▶ Problem description
Each line below must be written out exactly as shown.

(Stored items)
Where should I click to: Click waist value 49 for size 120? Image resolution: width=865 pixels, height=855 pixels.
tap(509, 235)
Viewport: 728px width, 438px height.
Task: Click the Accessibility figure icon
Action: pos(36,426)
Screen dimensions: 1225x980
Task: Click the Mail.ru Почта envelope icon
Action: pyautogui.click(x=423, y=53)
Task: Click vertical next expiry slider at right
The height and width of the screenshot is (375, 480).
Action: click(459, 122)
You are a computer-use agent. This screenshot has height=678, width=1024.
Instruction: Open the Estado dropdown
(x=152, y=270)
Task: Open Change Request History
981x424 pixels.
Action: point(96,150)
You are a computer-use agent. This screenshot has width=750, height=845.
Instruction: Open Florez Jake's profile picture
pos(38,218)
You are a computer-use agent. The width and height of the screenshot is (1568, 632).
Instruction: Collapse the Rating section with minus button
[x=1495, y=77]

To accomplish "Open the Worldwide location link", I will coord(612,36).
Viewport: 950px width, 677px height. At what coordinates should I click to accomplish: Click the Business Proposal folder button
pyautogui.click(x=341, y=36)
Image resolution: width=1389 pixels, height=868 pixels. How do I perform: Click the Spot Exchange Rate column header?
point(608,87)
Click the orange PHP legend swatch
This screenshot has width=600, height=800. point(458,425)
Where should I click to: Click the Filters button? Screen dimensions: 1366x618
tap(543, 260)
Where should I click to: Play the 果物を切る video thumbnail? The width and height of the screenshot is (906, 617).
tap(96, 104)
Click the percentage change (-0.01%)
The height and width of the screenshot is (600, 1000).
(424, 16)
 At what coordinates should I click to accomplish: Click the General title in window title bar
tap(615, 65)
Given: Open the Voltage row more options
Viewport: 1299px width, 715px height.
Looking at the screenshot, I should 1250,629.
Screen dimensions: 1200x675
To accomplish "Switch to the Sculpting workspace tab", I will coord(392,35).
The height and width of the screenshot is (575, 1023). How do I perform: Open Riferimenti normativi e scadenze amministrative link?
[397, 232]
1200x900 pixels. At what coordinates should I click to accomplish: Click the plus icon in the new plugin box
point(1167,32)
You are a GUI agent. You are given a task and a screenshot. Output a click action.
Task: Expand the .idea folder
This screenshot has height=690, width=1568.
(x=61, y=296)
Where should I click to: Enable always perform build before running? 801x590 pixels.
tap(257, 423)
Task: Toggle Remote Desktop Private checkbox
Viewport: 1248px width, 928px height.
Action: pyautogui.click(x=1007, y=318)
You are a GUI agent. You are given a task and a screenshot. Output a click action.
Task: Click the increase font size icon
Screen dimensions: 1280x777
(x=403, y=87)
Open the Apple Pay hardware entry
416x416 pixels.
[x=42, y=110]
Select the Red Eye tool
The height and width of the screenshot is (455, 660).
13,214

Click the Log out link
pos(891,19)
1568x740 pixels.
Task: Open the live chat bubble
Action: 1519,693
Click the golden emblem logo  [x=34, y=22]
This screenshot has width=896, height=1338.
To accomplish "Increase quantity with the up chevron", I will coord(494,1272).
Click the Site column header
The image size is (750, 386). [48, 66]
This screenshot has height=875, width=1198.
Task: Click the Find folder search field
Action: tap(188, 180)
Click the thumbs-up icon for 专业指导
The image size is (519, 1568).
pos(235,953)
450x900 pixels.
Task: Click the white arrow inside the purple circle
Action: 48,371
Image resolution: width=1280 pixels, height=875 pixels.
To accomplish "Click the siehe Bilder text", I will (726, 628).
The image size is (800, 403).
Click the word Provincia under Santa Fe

▶ Exercise solution
Where should I click to: Click waist value 49 for size 120? Image resolution: width=865 pixels, height=855 pixels.
tap(509, 235)
Viewport: 728px width, 438px height.
Task: Click the Accessibility figure icon
Action: pos(36,426)
Screen dimensions: 1225x980
Task: Click the Mail.ru Почта envelope icon
Action: pyautogui.click(x=423, y=53)
Task: Click vertical next expiry slider at right
The height and width of the screenshot is (375, 480).
Action: click(459, 122)
You are a computer-use agent. This screenshot has height=678, width=1024.
Instruction: Open the Estado dropdown
(x=152, y=270)
Task: Open Change Request History
981x424 pixels.
Action: point(96,150)
You are a computer-use agent. This screenshot has width=750, height=845.
Instruction: Open Florez Jake's profile picture
pos(38,218)
You are a computer-use agent. The width and height of the screenshot is (1568, 632).
Instruction: Collapse the Rating section with minus button
[x=1495, y=77]

To accomplish "Open the Worldwide location link", I will coord(612,36).
Viewport: 950px width, 677px height. At what coordinates should I click to accomplish: Click the Business Proposal folder button
pyautogui.click(x=341, y=36)
Image resolution: width=1389 pixels, height=868 pixels. How do I perform: Click the Spot Exchange Rate column header?
point(608,87)
Click the orange PHP legend swatch
This screenshot has width=600, height=800. point(458,425)
Where should I click to: Click the Filters button? Screen dimensions: 1366x618
tap(543, 260)
Where should I click to: Play the 果物を切る video thumbnail? The width and height of the screenshot is (906, 617).
tap(96, 104)
Click the percentage change (-0.01%)
The height and width of the screenshot is (600, 1000).
(424, 16)
 At what coordinates should I click to accomplish: Click the General title in window title bar
tap(615, 65)
Given: Open the Voltage row more options
Viewport: 1299px width, 715px height.
Looking at the screenshot, I should 1250,629.
Screen dimensions: 1200x675
To accomplish "Switch to the Sculpting workspace tab", I will coord(392,35).
The height and width of the screenshot is (575, 1023). How do I perform: Open Riferimenti normativi e scadenze amministrative link?
[397, 232]
1200x900 pixels. At what coordinates should I click to accomplish: Click the plus icon in the new plugin box
point(1167,32)
You are a GUI agent. You are given a task and a screenshot. Output a click action.
Task: Expand the .idea folder
This screenshot has height=690, width=1568.
(x=61, y=296)
Where should I click to: Enable always perform build before running? 801x590 pixels.
tap(257, 423)
Task: Toggle Remote Desktop Private checkbox
Viewport: 1248px width, 928px height.
Action: pyautogui.click(x=1007, y=318)
You are a GUI agent. You are given a task and a screenshot. Output a click action.
Task: Click the increase font size icon
Screen dimensions: 1280x777
(x=403, y=87)
Open the Apple Pay hardware entry
416x416 pixels.
[x=42, y=110]
Select the Red Eye tool
The height and width of the screenshot is (455, 660).
13,214

Click the Log out link
pos(891,19)
1568x740 pixels.
Task: Open the live chat bubble
Action: 1519,693
Click the golden emblem logo  [x=34, y=22]
This screenshot has width=896, height=1338.
To accomplish "Increase quantity with the up chevron", I will coord(494,1272).
Click the Site column header
The image size is (750, 386). [48, 66]
This screenshot has height=875, width=1198.
Task: Click the Find folder search field
Action: tap(188, 180)
Click the thumbs-up icon for 专业指导
The image size is (519, 1568).
pos(235,953)
450x900 pixels.
Task: Click the white arrow inside the purple circle
Action: 48,371
Image resolution: width=1280 pixels, height=875 pixels.
To accomplish "Click the siehe Bilder text", I will (726, 628).
The image size is (800, 403).
Click the word Provincia under Santa Fe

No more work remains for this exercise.